● **WORK INSTRUCTIONS**
Output the exact lines that start at the one containing "This screenshot has height=819, width=1456." and continue to the last line of the entries below; do not output pictures.

Records from a collection:
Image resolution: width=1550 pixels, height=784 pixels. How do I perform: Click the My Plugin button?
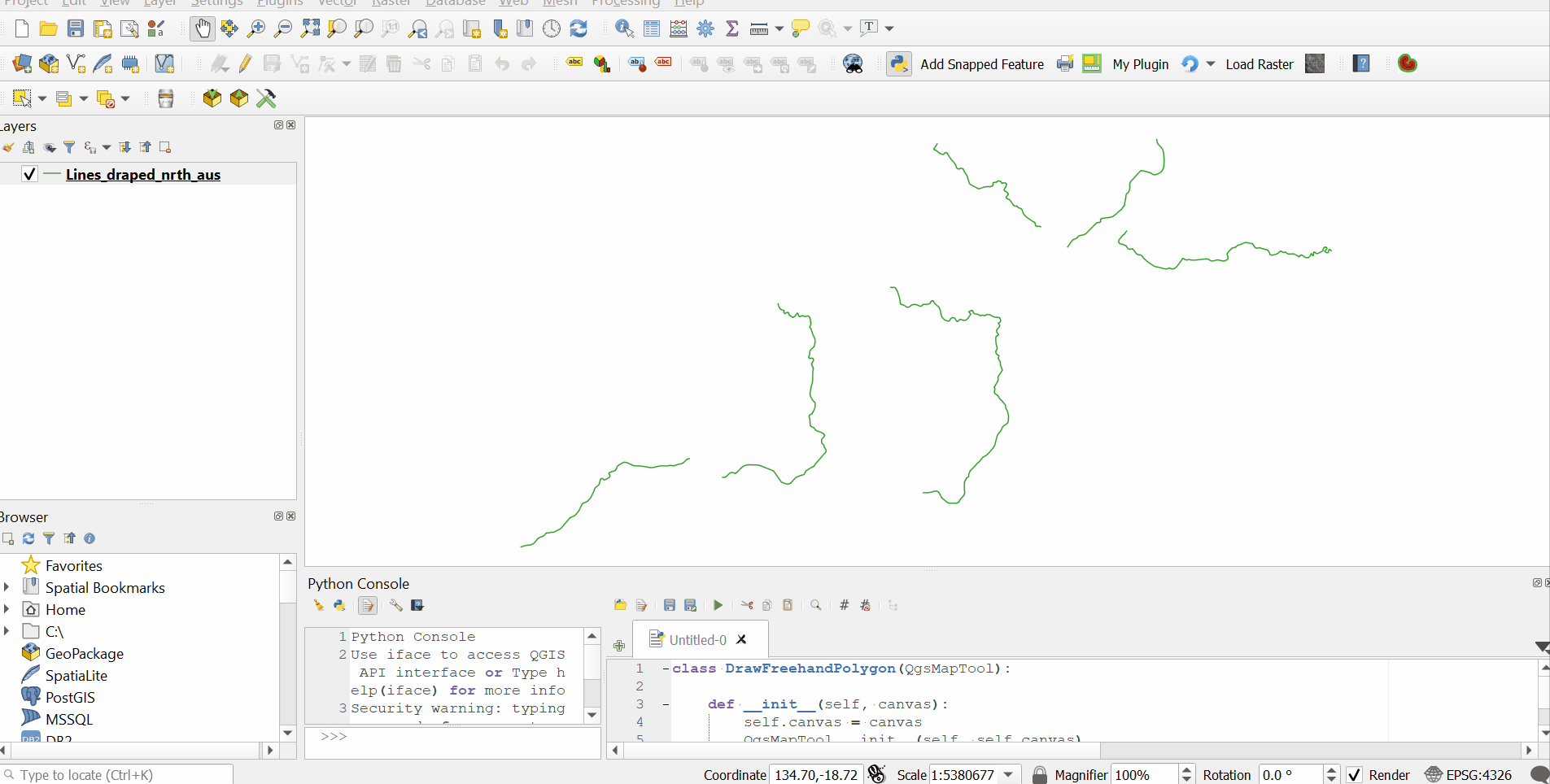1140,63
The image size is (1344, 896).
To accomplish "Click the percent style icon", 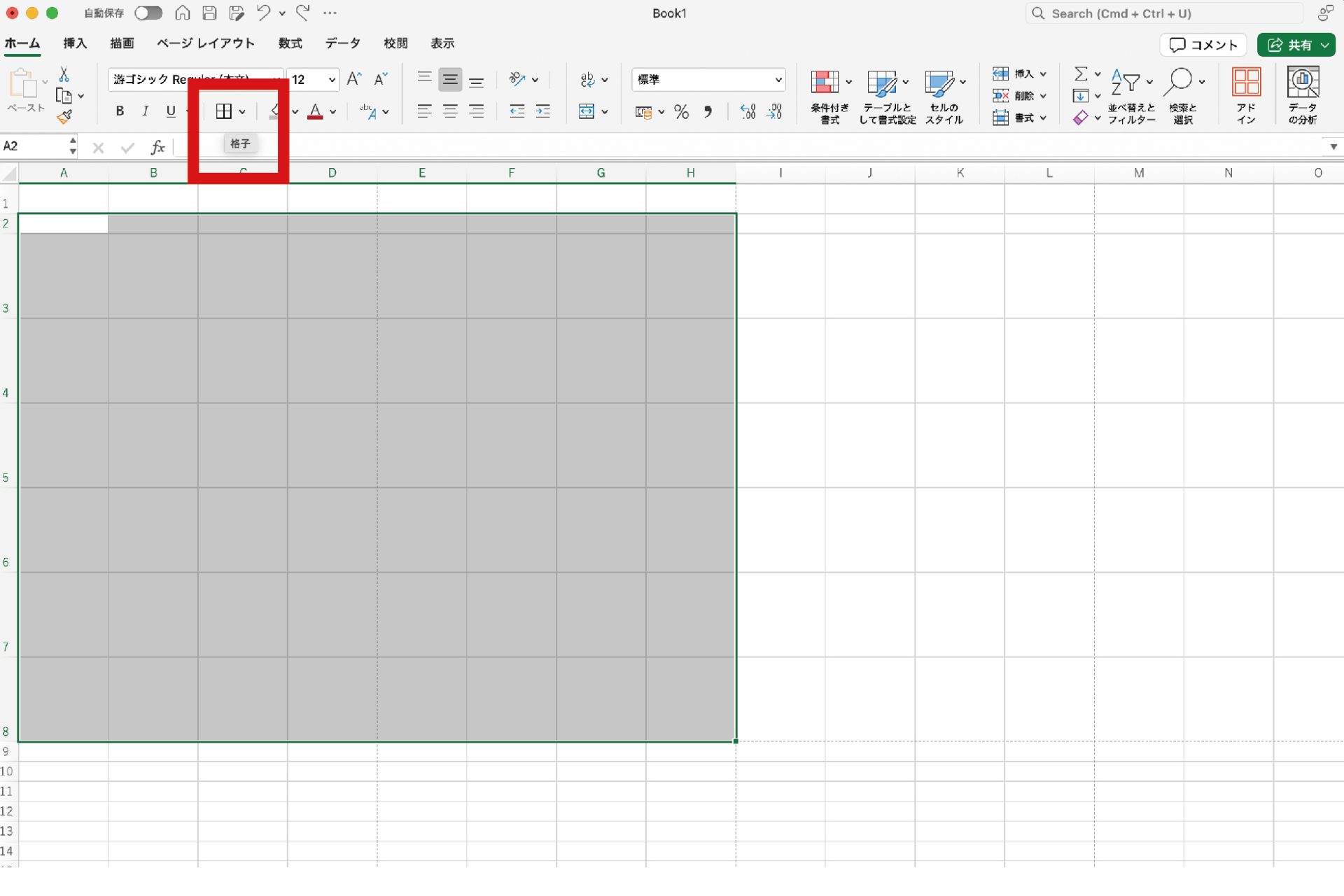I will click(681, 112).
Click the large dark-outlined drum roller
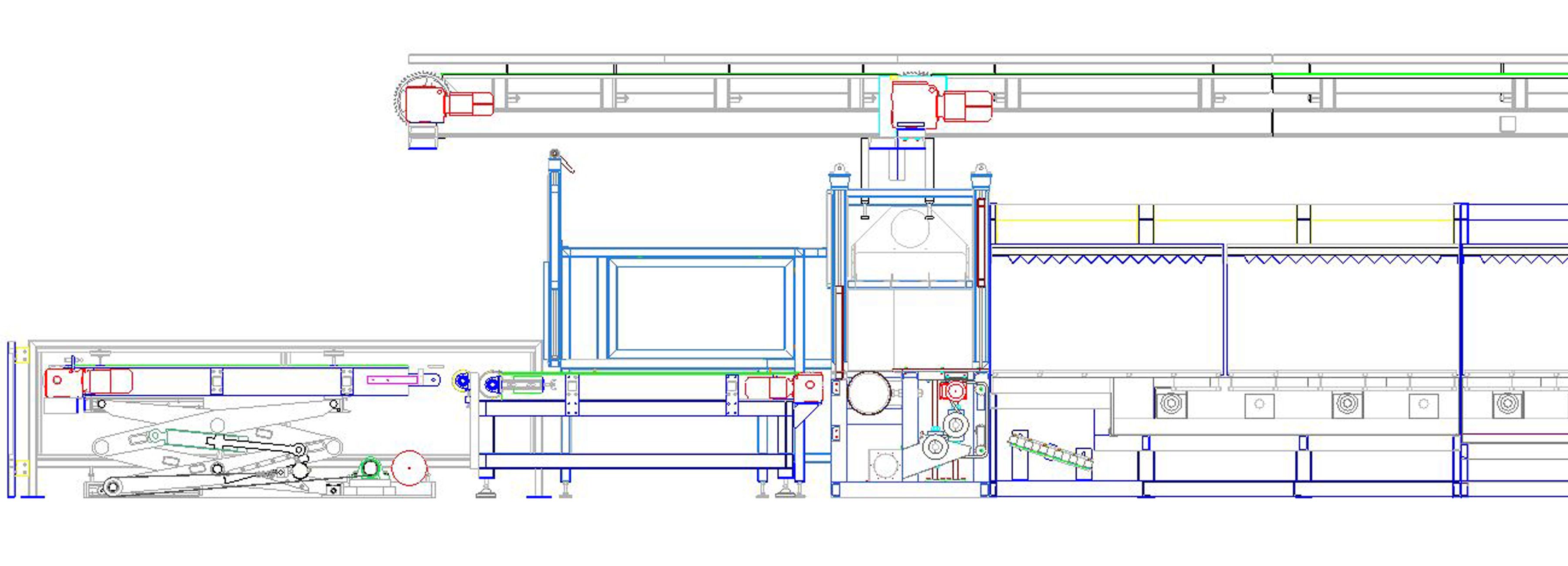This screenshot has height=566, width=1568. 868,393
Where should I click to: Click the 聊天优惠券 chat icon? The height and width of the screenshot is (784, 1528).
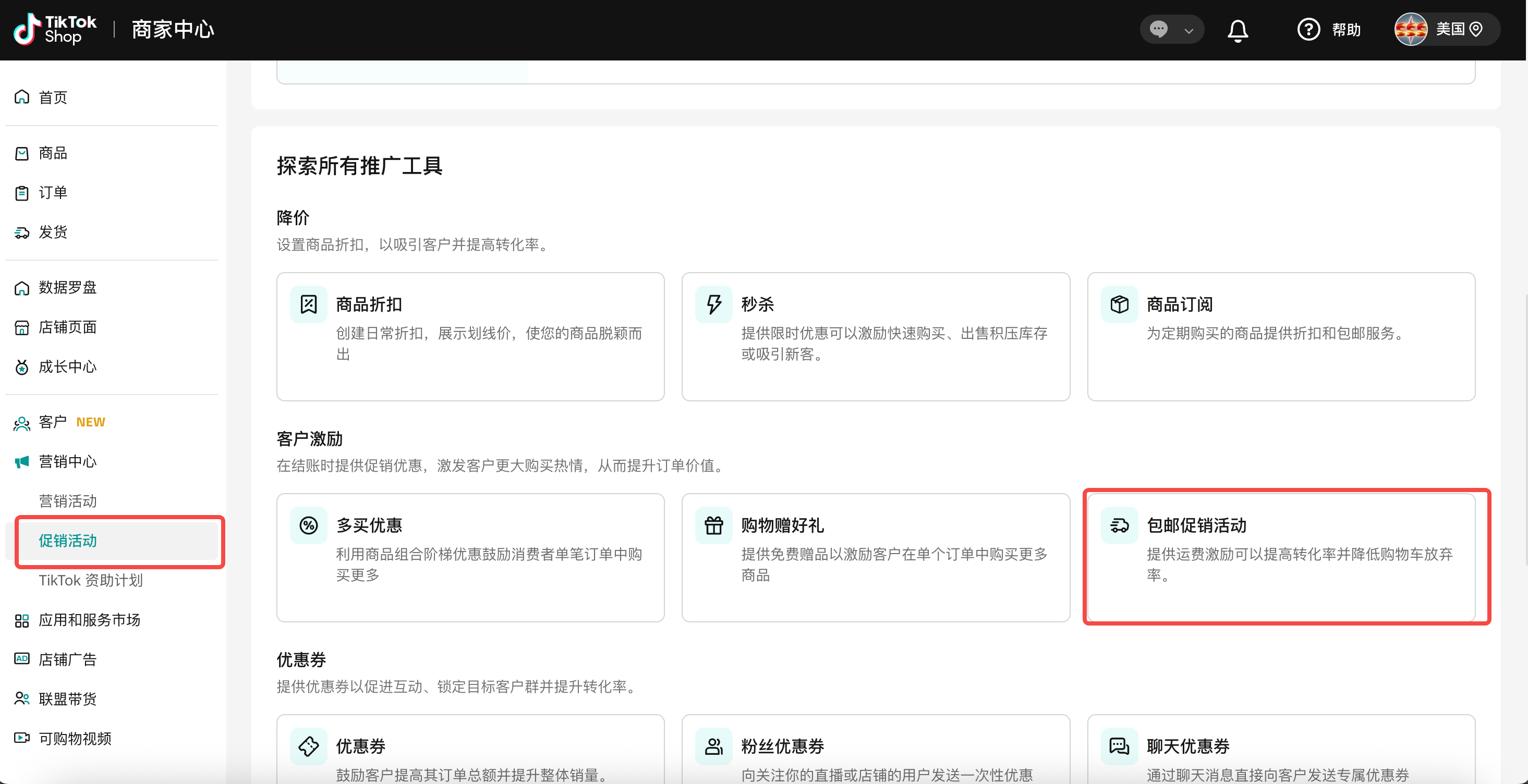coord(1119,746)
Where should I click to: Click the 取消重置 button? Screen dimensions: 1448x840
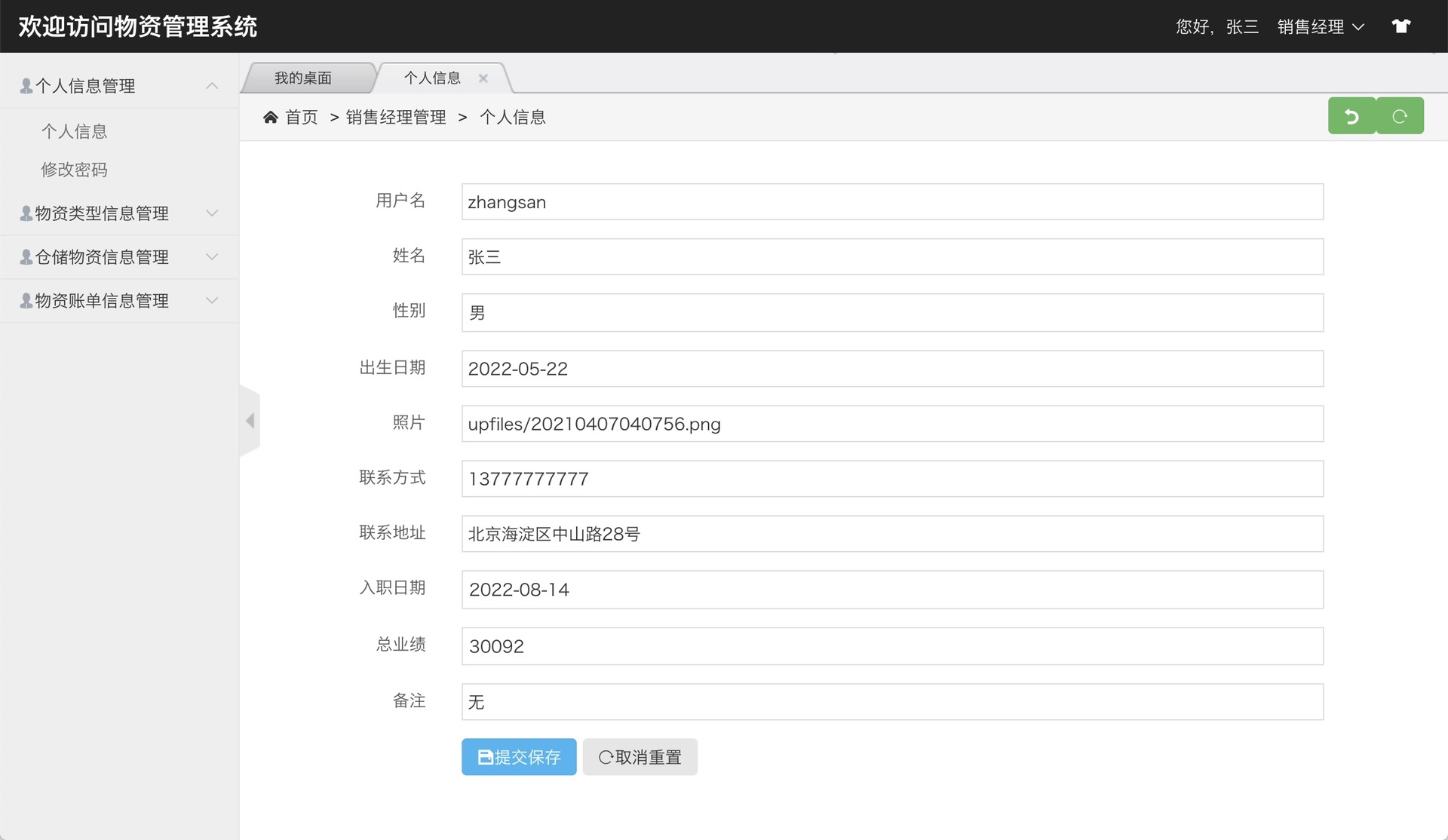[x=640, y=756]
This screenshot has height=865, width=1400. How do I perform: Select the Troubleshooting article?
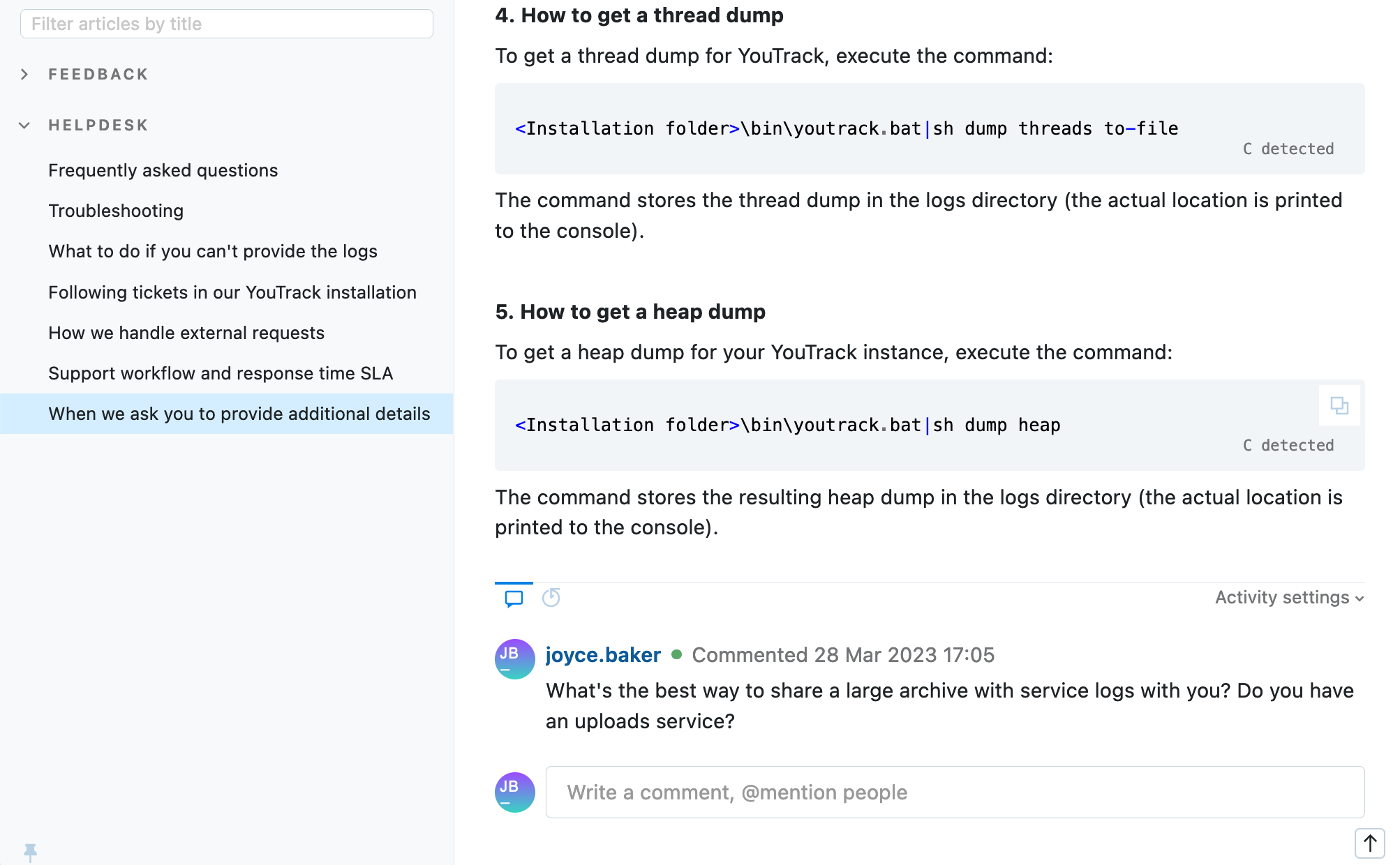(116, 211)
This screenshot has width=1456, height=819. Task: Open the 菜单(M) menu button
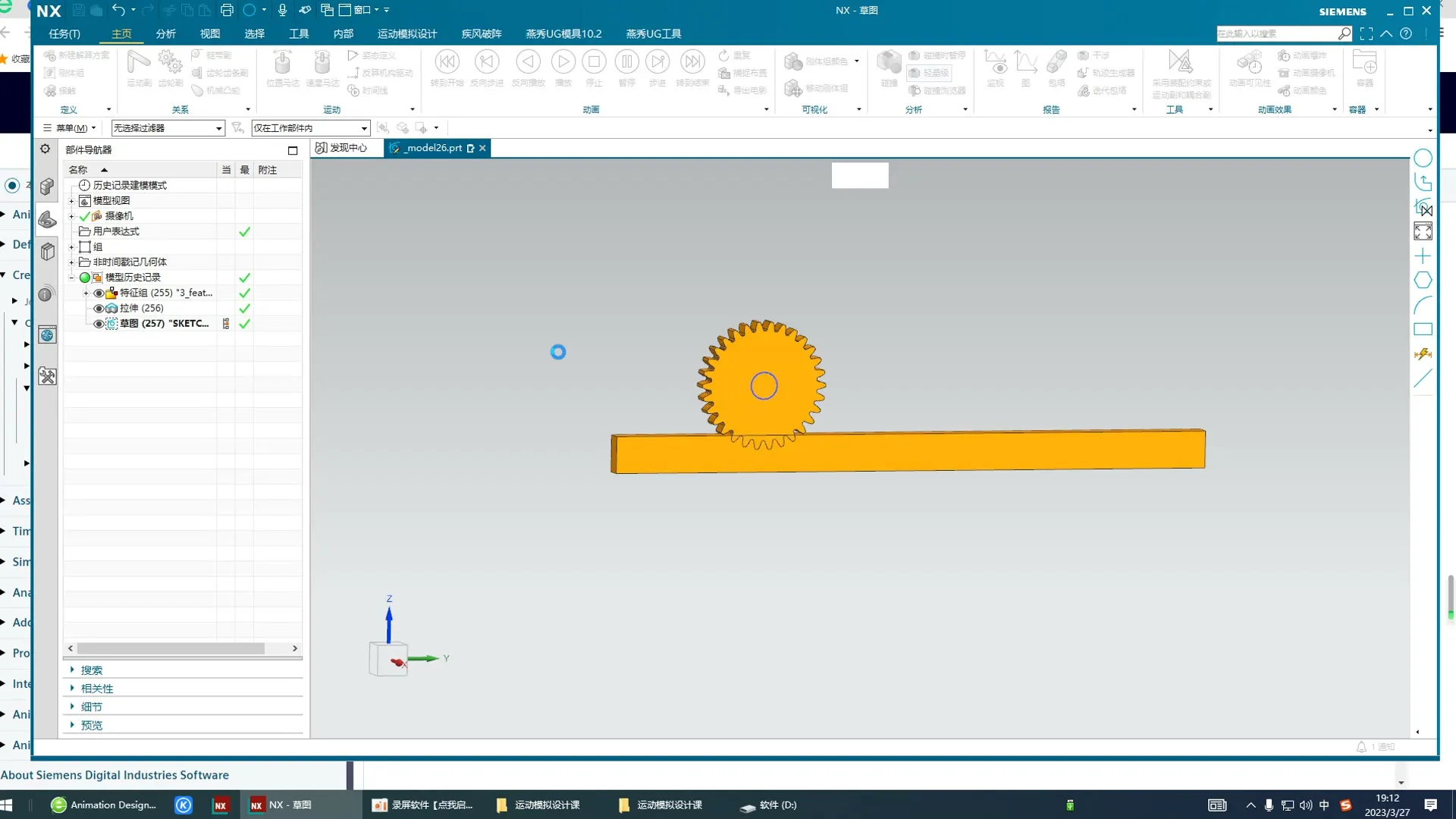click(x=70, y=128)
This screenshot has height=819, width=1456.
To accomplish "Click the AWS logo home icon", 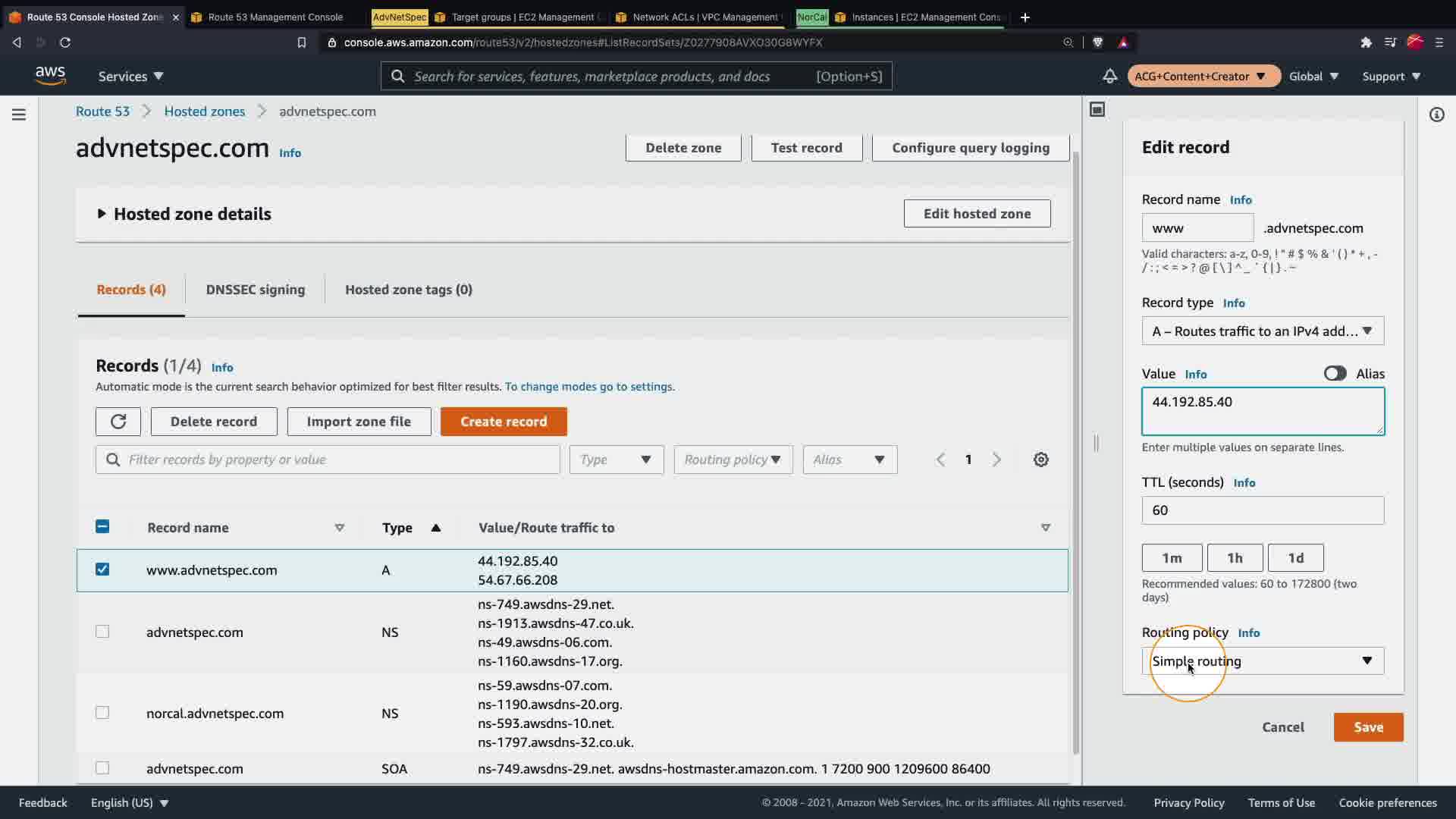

● **SOLUTION TO THE EXERCISE**
This screenshot has height=819, width=1456.
To accomplish "Click the AWS logo home icon", 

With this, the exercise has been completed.